[Begin EXERCISE INPUTS]
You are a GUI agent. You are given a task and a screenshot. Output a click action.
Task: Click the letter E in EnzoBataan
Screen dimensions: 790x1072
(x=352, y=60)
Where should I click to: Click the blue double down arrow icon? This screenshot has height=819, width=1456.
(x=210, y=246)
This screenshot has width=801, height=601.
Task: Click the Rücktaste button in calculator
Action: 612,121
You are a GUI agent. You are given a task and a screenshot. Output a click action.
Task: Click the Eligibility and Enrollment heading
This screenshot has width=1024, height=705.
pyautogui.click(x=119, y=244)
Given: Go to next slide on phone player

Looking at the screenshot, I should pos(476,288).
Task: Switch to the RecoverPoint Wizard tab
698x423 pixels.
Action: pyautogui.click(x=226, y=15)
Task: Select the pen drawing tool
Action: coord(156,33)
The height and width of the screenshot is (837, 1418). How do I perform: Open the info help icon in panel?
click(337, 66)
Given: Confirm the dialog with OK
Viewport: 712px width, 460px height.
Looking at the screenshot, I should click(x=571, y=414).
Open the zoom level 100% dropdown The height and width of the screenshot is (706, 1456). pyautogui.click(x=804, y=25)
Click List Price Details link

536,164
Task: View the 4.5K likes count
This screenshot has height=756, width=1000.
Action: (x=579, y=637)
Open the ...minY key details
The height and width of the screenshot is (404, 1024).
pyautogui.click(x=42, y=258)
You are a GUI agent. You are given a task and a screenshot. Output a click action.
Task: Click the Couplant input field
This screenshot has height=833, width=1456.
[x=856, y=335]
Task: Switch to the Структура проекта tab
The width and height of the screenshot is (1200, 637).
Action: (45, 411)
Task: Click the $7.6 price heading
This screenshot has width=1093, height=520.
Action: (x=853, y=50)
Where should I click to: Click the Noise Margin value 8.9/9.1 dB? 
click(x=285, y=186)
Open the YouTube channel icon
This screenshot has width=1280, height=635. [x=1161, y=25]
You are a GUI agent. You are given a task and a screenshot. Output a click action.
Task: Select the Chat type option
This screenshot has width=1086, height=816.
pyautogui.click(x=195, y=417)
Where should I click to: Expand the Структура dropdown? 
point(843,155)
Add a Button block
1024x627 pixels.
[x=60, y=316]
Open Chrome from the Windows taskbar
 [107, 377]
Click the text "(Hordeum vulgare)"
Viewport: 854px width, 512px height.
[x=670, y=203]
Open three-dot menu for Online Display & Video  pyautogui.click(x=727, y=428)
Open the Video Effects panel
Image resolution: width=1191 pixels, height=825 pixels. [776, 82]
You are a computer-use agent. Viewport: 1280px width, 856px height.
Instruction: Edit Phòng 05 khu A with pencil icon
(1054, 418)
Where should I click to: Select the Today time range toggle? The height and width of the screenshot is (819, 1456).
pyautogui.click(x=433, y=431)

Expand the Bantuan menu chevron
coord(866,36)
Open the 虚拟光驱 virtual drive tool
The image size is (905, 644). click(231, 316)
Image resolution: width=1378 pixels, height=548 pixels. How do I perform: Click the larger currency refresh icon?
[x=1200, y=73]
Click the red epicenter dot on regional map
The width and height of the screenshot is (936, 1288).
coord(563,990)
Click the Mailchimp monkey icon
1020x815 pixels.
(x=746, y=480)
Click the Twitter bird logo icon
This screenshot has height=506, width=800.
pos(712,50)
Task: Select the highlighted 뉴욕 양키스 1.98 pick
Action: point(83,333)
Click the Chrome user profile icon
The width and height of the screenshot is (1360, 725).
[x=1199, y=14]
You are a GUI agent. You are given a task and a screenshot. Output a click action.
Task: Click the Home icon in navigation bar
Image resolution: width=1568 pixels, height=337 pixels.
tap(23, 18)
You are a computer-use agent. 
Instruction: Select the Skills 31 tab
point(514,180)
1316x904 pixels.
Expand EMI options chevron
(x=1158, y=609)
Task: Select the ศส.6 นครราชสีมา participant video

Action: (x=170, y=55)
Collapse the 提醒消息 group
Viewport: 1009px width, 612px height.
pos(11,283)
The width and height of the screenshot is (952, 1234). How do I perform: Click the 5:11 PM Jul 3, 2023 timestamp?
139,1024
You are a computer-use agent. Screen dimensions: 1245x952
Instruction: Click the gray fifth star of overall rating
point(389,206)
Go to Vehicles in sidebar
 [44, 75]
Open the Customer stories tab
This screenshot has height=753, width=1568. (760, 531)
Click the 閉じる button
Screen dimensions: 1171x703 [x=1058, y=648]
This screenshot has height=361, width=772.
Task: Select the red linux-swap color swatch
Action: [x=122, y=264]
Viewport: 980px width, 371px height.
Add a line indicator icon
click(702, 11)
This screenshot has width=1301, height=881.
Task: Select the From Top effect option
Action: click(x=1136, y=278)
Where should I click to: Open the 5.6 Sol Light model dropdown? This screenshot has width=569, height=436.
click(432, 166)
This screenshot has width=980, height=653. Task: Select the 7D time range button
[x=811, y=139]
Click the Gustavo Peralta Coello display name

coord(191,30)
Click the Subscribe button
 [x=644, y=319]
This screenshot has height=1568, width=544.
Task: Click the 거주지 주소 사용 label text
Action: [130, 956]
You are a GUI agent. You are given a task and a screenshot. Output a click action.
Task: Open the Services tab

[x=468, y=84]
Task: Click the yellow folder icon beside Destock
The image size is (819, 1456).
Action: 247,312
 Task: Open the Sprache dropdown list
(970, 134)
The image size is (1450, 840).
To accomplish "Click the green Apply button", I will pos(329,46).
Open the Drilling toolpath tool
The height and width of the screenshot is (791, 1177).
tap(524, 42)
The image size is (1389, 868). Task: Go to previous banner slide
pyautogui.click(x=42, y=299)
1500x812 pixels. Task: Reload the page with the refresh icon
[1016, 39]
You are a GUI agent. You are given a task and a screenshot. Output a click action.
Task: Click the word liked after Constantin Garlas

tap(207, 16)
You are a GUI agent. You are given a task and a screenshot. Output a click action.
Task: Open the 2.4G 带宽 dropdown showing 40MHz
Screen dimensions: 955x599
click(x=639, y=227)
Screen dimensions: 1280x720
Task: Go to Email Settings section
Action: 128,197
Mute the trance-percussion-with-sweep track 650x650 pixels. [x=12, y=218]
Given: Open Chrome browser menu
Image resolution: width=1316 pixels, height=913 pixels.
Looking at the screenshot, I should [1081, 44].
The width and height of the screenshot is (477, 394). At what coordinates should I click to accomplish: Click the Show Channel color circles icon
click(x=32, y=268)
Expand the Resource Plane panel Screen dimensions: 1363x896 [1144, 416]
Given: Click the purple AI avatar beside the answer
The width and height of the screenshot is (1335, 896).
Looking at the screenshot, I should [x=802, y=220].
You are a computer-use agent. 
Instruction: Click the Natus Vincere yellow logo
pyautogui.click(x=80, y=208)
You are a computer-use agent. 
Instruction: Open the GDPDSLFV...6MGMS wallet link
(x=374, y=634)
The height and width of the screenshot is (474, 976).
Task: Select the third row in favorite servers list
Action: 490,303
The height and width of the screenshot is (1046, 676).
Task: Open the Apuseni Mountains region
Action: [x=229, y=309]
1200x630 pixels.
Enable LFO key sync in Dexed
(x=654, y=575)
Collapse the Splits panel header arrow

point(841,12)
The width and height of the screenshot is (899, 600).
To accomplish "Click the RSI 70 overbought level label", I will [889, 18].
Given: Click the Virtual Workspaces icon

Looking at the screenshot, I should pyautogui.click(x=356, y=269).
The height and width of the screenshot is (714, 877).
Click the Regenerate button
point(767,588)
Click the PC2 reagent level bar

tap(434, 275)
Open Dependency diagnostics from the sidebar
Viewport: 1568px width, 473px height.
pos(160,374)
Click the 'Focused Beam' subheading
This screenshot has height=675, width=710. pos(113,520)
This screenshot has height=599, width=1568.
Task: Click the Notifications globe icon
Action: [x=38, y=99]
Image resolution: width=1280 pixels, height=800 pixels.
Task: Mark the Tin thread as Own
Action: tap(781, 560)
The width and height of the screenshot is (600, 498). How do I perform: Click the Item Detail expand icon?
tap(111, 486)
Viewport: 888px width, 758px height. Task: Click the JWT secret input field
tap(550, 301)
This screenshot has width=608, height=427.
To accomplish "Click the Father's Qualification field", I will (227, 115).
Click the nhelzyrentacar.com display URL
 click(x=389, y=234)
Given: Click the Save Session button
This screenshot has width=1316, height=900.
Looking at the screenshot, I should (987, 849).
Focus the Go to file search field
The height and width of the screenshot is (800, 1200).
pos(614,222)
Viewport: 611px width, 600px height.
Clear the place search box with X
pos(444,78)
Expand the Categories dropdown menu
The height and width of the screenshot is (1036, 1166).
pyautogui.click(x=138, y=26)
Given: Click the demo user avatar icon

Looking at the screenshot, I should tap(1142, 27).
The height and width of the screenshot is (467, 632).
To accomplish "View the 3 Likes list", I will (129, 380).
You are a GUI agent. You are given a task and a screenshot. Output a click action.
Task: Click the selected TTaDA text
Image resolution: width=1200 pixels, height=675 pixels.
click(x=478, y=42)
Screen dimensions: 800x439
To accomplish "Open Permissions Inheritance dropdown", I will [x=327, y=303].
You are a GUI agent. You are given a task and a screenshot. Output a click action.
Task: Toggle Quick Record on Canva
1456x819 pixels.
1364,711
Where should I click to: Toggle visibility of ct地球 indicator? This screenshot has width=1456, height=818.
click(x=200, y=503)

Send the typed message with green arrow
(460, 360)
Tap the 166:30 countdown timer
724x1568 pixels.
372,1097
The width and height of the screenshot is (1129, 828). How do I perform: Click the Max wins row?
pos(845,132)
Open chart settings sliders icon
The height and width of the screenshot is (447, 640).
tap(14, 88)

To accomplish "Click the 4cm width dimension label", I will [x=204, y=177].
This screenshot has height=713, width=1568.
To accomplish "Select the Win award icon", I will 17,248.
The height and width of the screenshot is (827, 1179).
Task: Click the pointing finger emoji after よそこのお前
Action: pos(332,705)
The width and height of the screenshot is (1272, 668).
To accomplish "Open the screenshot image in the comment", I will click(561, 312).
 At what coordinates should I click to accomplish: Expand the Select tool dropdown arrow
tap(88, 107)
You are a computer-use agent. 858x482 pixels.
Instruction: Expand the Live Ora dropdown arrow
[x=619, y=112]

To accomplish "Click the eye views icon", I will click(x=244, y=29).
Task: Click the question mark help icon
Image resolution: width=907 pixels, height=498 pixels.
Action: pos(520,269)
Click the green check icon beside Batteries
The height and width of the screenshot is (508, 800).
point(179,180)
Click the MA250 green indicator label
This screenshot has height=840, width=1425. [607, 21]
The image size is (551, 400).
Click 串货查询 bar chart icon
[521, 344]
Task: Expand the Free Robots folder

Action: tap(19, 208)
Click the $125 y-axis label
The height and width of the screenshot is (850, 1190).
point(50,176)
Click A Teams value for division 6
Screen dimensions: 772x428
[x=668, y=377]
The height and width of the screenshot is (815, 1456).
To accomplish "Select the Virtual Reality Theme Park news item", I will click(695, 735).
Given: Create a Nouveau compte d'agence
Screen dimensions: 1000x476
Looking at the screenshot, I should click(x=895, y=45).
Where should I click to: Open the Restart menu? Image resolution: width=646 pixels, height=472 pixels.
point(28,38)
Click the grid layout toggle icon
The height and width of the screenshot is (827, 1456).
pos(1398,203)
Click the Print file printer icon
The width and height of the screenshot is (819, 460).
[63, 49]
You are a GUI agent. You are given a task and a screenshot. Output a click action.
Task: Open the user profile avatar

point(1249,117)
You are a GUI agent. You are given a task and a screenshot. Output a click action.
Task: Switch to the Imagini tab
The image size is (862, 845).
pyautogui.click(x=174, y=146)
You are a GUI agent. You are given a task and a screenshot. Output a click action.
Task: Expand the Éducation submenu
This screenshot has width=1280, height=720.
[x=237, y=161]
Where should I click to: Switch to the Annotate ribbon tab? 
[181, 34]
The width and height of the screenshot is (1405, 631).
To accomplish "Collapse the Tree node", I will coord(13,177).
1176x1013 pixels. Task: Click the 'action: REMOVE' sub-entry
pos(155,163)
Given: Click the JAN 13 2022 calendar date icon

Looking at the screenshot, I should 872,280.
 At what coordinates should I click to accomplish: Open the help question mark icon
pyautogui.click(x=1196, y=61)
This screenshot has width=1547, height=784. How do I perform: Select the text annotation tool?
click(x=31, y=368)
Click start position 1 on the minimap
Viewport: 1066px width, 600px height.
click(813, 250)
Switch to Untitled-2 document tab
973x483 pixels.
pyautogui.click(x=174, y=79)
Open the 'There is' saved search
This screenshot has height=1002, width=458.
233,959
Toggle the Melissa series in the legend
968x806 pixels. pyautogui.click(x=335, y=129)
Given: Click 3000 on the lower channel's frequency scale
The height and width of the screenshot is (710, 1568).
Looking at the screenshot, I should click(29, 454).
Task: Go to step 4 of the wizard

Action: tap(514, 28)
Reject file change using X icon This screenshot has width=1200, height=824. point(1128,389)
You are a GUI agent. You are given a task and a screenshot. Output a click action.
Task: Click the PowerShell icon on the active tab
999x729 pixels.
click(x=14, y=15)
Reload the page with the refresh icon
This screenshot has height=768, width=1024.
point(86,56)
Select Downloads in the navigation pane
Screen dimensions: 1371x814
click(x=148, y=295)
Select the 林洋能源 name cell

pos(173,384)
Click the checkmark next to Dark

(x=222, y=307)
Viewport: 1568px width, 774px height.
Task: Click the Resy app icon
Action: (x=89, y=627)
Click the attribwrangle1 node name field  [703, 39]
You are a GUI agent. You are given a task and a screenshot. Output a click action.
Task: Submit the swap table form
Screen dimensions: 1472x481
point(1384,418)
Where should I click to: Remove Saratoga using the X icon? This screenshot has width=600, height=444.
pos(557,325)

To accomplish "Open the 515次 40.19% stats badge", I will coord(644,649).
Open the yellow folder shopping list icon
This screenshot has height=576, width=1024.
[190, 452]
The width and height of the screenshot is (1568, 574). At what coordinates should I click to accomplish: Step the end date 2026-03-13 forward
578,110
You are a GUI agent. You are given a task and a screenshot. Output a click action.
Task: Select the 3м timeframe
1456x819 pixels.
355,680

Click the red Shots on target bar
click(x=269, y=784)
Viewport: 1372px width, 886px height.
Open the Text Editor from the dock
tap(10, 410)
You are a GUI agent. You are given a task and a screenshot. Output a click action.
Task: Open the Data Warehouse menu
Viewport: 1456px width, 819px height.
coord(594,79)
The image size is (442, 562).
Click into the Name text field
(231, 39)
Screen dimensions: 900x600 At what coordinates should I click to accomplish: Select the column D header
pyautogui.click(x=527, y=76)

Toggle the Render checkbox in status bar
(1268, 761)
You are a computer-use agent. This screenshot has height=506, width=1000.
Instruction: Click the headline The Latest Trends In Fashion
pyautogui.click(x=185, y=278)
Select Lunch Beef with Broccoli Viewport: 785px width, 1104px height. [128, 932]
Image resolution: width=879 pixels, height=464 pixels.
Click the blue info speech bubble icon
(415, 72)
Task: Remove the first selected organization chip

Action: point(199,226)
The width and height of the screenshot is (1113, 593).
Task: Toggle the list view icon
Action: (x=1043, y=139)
[End EXERCISE INPUTS]
Copy the items above word for word, beginning at the line that contains "Task: View the 4.5K likes count" and stopping after the line that contains "pyautogui.click(x=42, y=258)".

### TASK ANSWER
Task: View the 4.5K likes count
This screenshot has height=756, width=1000.
Action: (x=579, y=637)
Open the ...minY key details
The height and width of the screenshot is (404, 1024).
pyautogui.click(x=42, y=258)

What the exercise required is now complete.